Es muy difícil mantener a dos niños encerrados en casa tanto tiempo. Ya vamos camino de tres semanas y hemos relajado todo lo suficiente para mantenerlos lo mejor posible. No lo están.

Especialmente M, de cinco años, que ya entiende muchas cosas y está sufriendo a la manera en que lo hacen los críos. No os daré detalles, pero seguro que los que tenéis hijos habéis visto comportamientos en ellos que no son habituales y que son señales de alarma. Así que, en la medida de lo posible, tratando de equilibrar lo más que se puede la salud mental de todos los que estamos confinados en esta casa, estamos abriendo la mano. Por ejemplo, a saltar. En todas partes. Pero a los pocos días empezar esto, H se estampó desde nuestra cama en el suelo ("¡Se me sale el cerebro!", decía el nada melodramático hijo pequeño) y la verdad es que no sabíamos cómo arreglar el dilema de que los críos saltaran sin perder masa encefálica. Y entonces, apareció el colchón.

Fue la primera cama de su primo R y la de M, con un breve paso por su prima Mic. Era de la peli 'Cars', que lo cierto es que a mi sobrino y ahijado le flipaba pero a M ni le va ni le viene, pero así es lo de heredar cosas: a no ser que seas descendiente de la Duquesa de Alba, casi toda herencia es decepcionante. M se fue a dormir solo sin ningún trauma, cuando H era ya un proyecto en la barriga de su madre. Cambiarla, como todo paso que nos hace ver que nuestros hijos crecen, nos conllevó una lagrimita. Nuestra vaguería y una vida con demasiadas cosas que dejar para luego hizo que no saliera de casa cuando debía. Quién podía imaginar en lo que se ha convertido, de repente, ese colchón.

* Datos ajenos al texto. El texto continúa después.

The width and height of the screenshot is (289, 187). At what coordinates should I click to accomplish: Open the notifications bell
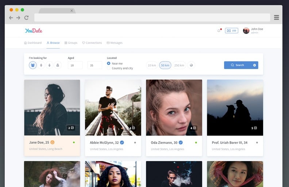(x=219, y=31)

Es, literalmente, el centro de diversión. Cuando ya hemos hecho manualidades, cocinado, pegado cromos, jugado al parchís, visto la tele en inglés y en español, cuando hemos hecho yoga y fitboxing, todo ello para entretenerlos, sacamos el colchón. Es su momento de juego libre y de desbarre general. M lo llama "el parque de atracciones" y sube un extremo a la cama de abajo para hacer con él un tobogán. Saltan. Se dan porrazos. Hacen una especie de pressing catch que prefiero no mirar. Es bastante posible que su momento más feliz como niños en este confinamiento que están sufriendo como nadie sea encima de ese cochambroso colchón.

Ahora aquí tendría que venir un bonito cierre hablando de cómo debemos apreciar las pequeñas cosas y de lo guays que son mis hijos, que están llevando esto mejor que yo. Pero no. Lo cierto es que estamos hasta los cojones de esto y que nos tenemos que aguantar porque nos quedan muchas semanas de encierro. Yo solo aspiro a poder sacarlos media hora de casa a campo abierto sin que toquen nada, a que vean el sol y a que les dé el aire, para que dejen de sufrir. Y, ya de paso, tirar a tomar por saco el pequeño colchón, porque no nos haga falta.